What went wrong? Well, some folks were plain greedy. Customers weren't that enthused when e-marketplaces wanted up to $30m for the privilege of connecting, and wanted a 4 percent cut on all their transaction.
A bigger factor: the big transaction numbers never happened. IDC estimates that even though business bought $200bn worth of goods and services off each other in 2002, just 20 percent of all B2B e-commerce went through e-marketplaces, with the rest happening via ordinary corporate Web sites. And the vast majority of that 20 percent goes through the two biggest e-marketplaces, the auto industry's Covisint and the aerospace industry's Exostar -- though others that seem to be bubbling along just fine.
Covisint and Exostar
Covisint claims since it went live in 2001 it has processed over $150bn worth of goods, and has 25,000 companies registered. Exostar says $2bn worth of goods have passed through its SourcePass system in roughly the same time. Similar signs of e-marketplace health include a forum called the Open Network for Commerce Exchange, which last year said its 18 e-marketplace members had all increased their transaction rates, and expected to continue to do so.
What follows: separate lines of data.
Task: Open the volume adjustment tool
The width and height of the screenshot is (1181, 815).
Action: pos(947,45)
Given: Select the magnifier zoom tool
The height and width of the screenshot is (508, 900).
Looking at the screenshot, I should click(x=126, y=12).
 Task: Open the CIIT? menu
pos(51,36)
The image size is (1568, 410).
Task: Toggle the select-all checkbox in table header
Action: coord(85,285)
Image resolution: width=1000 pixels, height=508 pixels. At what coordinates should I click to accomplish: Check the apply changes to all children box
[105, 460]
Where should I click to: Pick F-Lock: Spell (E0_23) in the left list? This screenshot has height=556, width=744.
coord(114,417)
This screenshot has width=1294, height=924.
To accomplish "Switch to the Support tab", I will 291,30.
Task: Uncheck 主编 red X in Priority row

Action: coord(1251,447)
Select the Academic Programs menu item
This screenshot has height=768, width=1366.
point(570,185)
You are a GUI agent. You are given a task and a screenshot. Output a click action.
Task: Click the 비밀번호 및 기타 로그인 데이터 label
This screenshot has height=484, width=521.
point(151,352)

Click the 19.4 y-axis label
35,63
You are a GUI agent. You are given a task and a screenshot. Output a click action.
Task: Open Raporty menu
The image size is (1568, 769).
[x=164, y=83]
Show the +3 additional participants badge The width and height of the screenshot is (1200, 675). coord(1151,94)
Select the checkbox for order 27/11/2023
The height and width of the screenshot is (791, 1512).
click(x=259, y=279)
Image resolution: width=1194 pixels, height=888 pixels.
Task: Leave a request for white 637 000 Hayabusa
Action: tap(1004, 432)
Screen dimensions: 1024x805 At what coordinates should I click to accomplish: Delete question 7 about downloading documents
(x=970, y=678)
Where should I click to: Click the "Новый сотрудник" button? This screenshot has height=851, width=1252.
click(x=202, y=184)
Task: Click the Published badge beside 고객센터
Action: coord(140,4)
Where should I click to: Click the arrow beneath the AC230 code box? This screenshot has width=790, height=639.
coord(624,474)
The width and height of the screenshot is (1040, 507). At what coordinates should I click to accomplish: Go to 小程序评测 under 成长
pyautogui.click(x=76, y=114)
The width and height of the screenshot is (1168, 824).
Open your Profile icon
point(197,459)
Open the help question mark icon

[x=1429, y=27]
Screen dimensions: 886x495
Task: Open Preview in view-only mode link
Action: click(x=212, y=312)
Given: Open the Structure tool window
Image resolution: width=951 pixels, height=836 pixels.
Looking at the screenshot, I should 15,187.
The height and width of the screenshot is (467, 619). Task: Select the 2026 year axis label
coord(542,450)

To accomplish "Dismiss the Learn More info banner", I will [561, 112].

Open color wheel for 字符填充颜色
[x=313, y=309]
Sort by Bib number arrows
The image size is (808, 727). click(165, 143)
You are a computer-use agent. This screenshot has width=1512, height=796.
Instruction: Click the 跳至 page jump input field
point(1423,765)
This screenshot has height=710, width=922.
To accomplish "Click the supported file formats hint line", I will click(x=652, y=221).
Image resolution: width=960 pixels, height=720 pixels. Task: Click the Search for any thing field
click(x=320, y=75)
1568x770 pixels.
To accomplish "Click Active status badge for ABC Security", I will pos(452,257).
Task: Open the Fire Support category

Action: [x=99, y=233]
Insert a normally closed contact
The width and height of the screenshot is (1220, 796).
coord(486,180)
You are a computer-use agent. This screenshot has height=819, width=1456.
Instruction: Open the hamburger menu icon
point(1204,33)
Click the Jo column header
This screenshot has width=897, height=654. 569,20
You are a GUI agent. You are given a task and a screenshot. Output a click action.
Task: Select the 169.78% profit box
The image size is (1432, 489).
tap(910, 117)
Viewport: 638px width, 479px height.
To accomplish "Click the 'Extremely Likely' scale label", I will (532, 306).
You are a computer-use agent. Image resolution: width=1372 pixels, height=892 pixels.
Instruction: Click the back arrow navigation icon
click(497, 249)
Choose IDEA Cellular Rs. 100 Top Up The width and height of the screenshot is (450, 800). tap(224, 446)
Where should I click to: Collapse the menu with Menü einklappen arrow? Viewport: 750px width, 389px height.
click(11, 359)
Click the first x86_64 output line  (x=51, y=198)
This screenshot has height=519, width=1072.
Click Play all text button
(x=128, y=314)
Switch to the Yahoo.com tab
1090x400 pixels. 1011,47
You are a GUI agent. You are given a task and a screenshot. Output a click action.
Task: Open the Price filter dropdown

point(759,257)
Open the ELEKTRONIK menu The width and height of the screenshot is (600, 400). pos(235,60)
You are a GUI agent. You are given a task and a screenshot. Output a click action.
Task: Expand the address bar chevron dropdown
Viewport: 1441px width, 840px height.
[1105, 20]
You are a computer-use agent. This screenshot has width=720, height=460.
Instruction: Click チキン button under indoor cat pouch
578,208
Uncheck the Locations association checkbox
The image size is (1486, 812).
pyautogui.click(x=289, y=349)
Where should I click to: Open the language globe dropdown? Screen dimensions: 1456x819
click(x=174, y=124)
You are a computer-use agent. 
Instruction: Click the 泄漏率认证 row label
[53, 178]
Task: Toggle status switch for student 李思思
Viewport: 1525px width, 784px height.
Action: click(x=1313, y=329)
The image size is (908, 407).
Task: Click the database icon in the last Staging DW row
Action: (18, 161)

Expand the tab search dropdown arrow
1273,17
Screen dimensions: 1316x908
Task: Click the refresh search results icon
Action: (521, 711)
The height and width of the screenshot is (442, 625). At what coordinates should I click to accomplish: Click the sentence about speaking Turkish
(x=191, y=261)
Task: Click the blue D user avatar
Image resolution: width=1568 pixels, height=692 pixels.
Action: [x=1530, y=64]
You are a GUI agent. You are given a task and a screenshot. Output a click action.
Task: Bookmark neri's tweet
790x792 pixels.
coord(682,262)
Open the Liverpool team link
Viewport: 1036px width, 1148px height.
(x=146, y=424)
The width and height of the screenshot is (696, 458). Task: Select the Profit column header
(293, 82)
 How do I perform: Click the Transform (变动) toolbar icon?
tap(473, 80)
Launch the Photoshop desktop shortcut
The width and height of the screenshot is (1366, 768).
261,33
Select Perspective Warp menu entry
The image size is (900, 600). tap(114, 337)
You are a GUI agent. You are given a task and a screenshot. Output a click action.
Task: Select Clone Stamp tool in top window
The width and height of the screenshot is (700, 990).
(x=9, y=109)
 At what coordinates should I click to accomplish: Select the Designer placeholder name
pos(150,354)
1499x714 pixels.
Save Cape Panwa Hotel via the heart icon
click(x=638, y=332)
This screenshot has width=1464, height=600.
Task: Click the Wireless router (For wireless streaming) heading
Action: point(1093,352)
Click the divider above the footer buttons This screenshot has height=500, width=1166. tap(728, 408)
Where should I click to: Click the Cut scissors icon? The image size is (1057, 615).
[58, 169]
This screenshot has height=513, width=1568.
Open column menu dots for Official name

And then there are even new ones still coming on-stream -- such as Aquadia, a water-industry site set up in September 2002 by Thames Water and Suez. And vendors like Sterling Commerce and GXS (Global eXchange Services) do reasonable business continuing to set up and operate hubs and marketplaces. Ariba, Commerce One's rival, claims over 450 international companies are customers, linked by their software to a further 20,000 suppliers.